I often get calls from people thinking about starting a nonprofit center in their community. While we believe in the power of shared space, there are several things you should consider before you break ground.
Featured Member Nonprofit Center: Foundation For a Healthy Kentucky
1. Is your vision clear? It’s highly important to know what you are trying to create, whether it’s a coworking space for artists or social entrepreneurs or a one-stop shop for people experiencing homelessness. People need to understand what you are trying to develop before they will jump on board as partners.
2. Is there enough demand to support a center? Far too often nonprofit centers struggle because there aren’t enough organizations in their target demographic. Some centers have had to shift from being a service or theme center to a multi-sector model in order to make their financial model work. A good feasibility study will uncover how much space nonprofits in your community currently need.
3. Are your partners satisfied with their current space? It is expensive to move, and it disrupts your organization’s operations. Nonprofits won’t move unless something significant happens, like they are growing out of their space, they can’t afford the rent, or – in some extreme cases – their building has been condemned.
4. Is your organization ready to take on a capital project? Capital projects require a substantial amount of cash flow. Even if you aren’t buying and renovating a building, you may need to do extensive tenant improvements to your space.

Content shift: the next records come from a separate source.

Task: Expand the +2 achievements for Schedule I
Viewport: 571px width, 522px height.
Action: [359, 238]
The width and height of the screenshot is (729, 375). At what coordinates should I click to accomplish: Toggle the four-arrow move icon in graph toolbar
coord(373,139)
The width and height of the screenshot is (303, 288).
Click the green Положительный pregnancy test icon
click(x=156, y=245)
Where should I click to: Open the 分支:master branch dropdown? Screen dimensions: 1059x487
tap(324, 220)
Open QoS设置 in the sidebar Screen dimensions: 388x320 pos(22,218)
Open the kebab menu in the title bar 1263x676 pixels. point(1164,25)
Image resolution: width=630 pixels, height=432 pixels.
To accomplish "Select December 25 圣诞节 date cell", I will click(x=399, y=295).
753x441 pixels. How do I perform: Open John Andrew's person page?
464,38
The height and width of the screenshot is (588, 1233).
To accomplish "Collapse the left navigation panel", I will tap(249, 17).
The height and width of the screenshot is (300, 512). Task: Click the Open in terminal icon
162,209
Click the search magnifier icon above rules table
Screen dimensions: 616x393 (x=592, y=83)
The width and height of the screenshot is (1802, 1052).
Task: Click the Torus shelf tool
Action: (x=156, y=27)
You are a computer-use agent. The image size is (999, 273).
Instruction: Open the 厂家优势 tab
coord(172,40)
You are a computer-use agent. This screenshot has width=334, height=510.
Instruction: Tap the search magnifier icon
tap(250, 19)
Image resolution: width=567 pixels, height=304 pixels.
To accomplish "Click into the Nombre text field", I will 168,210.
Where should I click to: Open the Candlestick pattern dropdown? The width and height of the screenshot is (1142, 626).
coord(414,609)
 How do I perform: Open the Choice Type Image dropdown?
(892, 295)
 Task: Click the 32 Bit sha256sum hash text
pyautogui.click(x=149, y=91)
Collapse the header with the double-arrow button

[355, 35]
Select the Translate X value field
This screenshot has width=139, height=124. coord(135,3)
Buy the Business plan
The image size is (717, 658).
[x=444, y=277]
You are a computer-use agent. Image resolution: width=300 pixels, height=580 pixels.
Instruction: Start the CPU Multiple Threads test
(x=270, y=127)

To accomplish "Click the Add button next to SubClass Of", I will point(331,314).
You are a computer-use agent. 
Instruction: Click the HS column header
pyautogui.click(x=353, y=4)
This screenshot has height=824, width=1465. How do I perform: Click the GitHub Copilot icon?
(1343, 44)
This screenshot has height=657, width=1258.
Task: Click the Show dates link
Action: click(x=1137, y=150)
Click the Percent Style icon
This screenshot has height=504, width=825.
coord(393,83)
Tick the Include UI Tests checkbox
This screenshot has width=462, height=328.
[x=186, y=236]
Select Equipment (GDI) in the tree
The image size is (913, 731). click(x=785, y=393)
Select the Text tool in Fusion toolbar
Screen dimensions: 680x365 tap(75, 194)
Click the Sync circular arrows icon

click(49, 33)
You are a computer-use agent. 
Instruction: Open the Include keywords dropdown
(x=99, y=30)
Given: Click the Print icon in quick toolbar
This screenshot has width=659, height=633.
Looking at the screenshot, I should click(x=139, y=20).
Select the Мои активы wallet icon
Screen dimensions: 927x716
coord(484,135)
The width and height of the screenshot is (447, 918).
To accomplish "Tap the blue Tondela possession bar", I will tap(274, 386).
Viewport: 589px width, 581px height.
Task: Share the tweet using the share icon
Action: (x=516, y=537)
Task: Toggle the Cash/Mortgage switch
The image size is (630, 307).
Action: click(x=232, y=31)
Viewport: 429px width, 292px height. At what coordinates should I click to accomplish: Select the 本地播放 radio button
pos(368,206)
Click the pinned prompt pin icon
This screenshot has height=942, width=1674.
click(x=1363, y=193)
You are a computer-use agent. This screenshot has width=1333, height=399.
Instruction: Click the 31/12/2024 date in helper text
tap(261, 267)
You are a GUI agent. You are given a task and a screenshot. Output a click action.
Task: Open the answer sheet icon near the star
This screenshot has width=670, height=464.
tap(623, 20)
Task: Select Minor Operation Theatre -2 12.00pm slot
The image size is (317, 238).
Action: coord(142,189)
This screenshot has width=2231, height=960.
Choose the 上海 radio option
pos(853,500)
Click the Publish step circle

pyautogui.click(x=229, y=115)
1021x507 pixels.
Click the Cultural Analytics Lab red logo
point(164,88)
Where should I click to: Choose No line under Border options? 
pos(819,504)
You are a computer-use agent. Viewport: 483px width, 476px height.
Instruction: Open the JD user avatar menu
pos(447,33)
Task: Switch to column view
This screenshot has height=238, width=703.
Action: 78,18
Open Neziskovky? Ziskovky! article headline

Can your budget handle this investment? Do you have a donor base that would support this kind of project?
5. What kind of partners are you looking for? Some nonprofit centers come together with a strong core group of anchor partners that help with the financing and capitalization of the building. Others are driven by one single organization that wants a partner to manage the building. Clarity around roles is incredibly important as you recruit partners.